**Work required:**
Read through the lines below for the string "Given" and copy each one that has it.

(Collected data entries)
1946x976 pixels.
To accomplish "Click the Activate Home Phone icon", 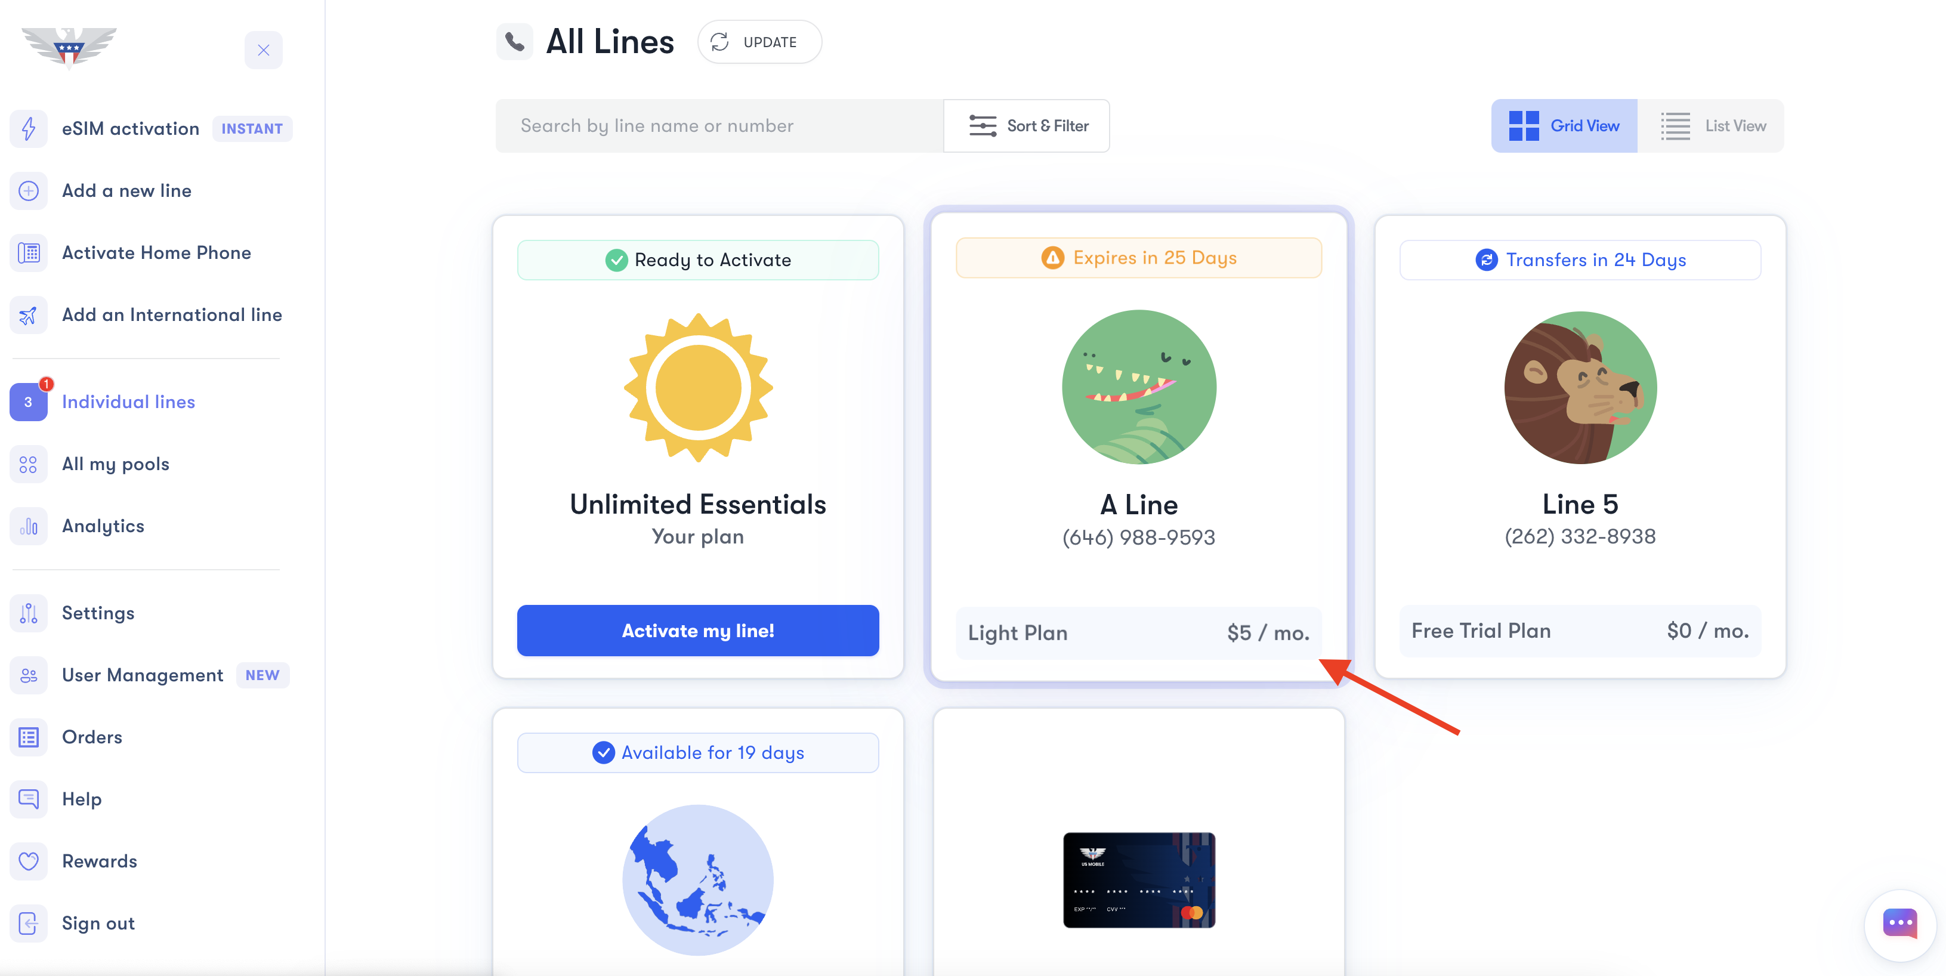I will [29, 252].
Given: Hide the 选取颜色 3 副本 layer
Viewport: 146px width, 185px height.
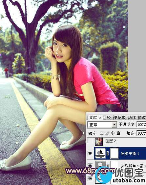Looking at the screenshot, I should click(x=90, y=165).
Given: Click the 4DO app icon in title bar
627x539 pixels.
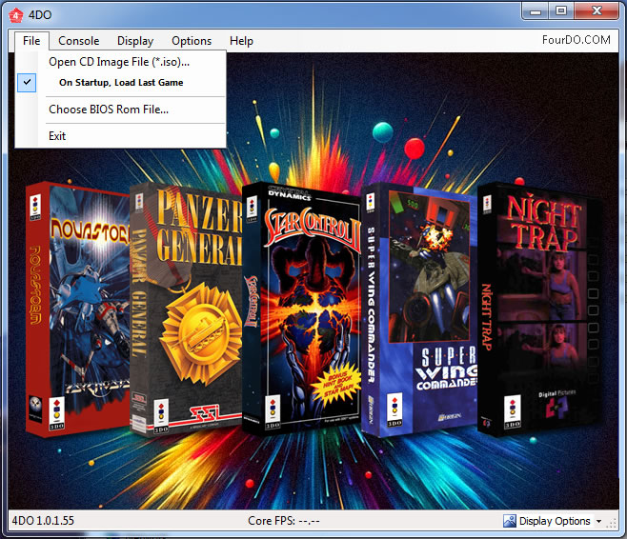Looking at the screenshot, I should [x=14, y=12].
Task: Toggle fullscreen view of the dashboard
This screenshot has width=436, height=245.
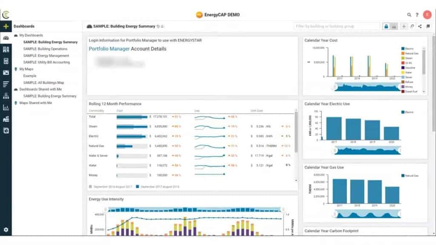Action: tap(428, 26)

**Solution:**
Given: Hide the 选取颜色 3 副本 layer
Given: Click the 4DO app icon in title bar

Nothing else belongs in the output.